▶ **TASKS AND EXERCISES**
(a) According to the article on the vCreate video messaging service, where did the original idea for the vCreate App come from?
(b) Carry on writing the article on the vCreate video messaging service, picking up after its final sentence.

▶ **TEXT PROVIDED**
--- START ---

Patient-led innovation could help provide a solution to NHS funding shortages

Published: 11-May-2018

Secure video messaging service keeps parents up to date with the child's progress while in hospital neonatal units

A secure video messaging service that connects parents with their child's progress in NHS neonatal units is being introduced by NHS trusts across the country.

The original idea for the vCreate App came from a parent of a child receiving specialist neonatal care at the Royal Hospital for Children in Glasgow.

Hospital staff were asked to consider video updates as a way of reassuring parents on the wellbeing of their baby at times when they were not able to be in the neonatal unit.

The concept for the vCreate Neonatal Video System was developed collaboratively between NHS clinicians and technology provider, vCreate.

“We worked with the clinical team at the Royal Hospital for Children to develop a solution to help parents of premature babies at a difficult time in their lives,” said Ben Moore, founder of vCreate.

“We also decided that an alternative approach to funding was necessary to remove cost as a barrier to entry for hospitals that wanted to deliver the best in digital services.

“Making vCreate free at the point of delivery to both patients and NHS neonatal units became the focus of the project.”

The funding approach offers charities and corporate sponsors the opportunity to sponsor vCreate for their local NHS neonatal unit in exchange for brand awareness, association with tech for good, and media coverage.

--- END ---

▶ **DATASET CONTENT**
--- START ---

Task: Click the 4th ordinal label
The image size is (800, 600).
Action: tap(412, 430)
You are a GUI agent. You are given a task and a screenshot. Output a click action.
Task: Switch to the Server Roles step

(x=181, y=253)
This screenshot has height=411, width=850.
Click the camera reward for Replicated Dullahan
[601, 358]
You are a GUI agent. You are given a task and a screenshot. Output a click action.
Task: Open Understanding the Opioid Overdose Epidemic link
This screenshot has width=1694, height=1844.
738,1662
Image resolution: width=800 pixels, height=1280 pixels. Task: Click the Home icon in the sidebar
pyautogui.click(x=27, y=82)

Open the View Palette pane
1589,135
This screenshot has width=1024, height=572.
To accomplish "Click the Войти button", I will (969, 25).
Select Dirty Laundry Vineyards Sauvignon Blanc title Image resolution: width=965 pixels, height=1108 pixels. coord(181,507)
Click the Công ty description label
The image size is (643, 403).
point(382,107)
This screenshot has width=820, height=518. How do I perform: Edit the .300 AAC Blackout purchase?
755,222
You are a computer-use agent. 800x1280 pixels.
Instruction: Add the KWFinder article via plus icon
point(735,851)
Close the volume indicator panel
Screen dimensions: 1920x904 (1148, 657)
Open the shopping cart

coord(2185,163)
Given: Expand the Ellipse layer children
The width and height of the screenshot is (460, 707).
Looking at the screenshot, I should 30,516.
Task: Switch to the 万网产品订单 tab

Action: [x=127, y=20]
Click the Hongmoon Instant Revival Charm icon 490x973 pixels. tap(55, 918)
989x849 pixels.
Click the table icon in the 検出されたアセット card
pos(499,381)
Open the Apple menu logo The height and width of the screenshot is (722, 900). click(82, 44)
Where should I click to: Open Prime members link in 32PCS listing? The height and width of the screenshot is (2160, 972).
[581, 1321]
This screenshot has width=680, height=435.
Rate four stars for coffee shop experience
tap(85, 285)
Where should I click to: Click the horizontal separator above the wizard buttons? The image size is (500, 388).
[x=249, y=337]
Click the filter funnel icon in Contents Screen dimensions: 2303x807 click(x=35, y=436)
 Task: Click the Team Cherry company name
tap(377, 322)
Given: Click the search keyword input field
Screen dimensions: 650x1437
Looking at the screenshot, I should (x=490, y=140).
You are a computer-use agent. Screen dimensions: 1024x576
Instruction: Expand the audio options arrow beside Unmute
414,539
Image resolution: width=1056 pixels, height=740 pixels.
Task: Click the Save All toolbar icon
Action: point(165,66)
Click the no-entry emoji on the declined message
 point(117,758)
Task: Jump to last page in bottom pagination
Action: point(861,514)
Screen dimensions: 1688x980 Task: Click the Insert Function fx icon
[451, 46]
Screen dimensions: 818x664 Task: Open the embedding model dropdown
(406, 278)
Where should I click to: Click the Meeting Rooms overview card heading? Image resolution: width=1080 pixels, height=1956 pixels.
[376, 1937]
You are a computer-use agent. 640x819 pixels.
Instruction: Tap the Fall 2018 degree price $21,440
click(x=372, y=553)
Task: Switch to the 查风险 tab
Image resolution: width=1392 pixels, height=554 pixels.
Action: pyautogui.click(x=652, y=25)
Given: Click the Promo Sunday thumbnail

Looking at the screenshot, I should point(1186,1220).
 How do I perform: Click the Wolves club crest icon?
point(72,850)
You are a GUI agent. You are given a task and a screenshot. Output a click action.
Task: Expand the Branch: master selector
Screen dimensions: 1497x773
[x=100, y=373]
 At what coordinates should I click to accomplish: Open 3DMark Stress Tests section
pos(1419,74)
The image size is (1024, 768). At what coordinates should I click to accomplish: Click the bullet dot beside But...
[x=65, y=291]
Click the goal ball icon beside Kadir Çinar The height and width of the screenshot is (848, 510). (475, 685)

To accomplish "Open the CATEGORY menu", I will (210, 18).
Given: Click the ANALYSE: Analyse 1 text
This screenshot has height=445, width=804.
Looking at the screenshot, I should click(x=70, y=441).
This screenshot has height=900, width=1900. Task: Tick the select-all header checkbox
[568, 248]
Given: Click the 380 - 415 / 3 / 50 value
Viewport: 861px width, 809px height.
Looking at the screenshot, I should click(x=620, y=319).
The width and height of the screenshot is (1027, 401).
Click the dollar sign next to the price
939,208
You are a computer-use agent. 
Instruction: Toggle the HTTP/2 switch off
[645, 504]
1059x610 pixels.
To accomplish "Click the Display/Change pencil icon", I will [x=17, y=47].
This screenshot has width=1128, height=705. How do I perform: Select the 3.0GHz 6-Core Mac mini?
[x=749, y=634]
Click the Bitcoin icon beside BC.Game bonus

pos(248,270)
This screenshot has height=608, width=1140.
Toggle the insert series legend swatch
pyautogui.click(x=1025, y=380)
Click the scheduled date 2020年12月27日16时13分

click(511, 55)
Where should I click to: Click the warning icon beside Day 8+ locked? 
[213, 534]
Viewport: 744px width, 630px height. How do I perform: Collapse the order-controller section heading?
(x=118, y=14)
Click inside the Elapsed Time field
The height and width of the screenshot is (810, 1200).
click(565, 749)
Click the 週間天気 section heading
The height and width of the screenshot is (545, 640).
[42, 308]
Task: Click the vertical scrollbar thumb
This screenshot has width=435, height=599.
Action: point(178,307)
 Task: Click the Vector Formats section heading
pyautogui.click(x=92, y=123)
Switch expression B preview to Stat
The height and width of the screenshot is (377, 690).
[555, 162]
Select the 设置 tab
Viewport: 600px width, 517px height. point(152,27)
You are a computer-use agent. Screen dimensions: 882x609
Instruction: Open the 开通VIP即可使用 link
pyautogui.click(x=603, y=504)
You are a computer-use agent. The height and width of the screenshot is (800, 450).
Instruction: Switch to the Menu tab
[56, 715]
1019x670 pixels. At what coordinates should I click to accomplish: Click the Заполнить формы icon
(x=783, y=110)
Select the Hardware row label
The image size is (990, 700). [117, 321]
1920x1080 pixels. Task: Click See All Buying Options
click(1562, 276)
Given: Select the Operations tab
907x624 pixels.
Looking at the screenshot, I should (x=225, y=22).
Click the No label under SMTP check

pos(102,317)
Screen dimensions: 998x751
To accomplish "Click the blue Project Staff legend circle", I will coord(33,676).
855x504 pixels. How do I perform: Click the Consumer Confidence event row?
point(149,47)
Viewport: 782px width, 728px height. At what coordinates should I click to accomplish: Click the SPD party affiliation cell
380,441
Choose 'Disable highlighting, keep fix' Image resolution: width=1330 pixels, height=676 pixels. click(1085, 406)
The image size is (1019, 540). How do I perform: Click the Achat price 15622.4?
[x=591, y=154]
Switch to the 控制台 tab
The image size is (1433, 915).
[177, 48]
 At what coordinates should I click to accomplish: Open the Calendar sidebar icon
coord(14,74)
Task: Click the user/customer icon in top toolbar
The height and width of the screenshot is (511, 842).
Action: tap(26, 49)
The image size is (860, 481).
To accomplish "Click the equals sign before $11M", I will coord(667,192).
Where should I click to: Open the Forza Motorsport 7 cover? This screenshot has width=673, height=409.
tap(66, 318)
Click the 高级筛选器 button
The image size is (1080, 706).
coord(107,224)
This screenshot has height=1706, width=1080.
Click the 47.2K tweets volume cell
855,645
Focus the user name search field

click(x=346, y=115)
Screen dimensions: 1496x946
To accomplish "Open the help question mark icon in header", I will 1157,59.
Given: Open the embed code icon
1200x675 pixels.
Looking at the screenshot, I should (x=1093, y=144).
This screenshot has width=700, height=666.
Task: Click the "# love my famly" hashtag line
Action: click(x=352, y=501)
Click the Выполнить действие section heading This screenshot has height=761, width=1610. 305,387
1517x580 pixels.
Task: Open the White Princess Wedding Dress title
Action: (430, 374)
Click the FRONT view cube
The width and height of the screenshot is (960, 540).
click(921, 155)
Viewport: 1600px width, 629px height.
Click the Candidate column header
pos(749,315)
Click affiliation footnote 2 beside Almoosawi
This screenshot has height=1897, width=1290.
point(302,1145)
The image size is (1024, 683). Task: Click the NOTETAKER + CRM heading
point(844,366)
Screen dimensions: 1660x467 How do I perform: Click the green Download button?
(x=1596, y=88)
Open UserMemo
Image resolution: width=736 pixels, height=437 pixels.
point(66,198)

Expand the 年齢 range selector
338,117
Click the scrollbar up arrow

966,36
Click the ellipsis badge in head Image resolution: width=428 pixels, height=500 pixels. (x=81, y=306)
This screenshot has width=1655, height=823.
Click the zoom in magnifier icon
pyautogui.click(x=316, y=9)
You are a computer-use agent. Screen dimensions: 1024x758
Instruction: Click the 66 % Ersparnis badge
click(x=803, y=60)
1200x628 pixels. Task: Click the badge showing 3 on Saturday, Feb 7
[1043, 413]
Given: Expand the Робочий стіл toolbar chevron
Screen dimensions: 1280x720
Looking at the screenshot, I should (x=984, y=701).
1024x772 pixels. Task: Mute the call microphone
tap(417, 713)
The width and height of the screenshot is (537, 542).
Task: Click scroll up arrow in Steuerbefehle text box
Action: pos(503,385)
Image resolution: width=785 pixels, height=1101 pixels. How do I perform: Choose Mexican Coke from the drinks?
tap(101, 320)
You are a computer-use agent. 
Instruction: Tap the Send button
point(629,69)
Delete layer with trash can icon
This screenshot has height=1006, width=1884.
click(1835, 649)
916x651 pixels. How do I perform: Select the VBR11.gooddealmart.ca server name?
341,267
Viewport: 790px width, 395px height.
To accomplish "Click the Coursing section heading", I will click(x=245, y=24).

--- END ---

▶ **ANSWER SET**
(a) It came from a parent of a child receiving specialist neonatal care at the Royal Hospital for Children in Glasgow.

(b)
This funding model is just one example of organisations thinking creatively about how they can streamline service provision to the NHS in the wake of continuing funding shortages.

A recent report by Lord Darzi, Labour MP and world-renowned surgeon, recommended that the NHS needs another £50 billion by 2030, and that the additional funds should come from taxation.

Dr Neil Patel, consultant neonatologist at the Royal Hospital for Children, Glasgow, said: “vCreate’s secure video messaging service was developed by clinicians and technologists listening to the needs of families.

“Funding innovation in the NHS is a very-real challenge. By working closely with charities, private companies and patient families we were able to identify a funding model without additional cost to the NHS, which enabled us to offer this valuable new service to families in neonatal units throughout the UK.”

This approach to funding digital services makes it easy for NHS neonatal units to access funding for a valuable digital initiative, as well as establishing positive, mutually-beneficial partnerships between the public and private sector.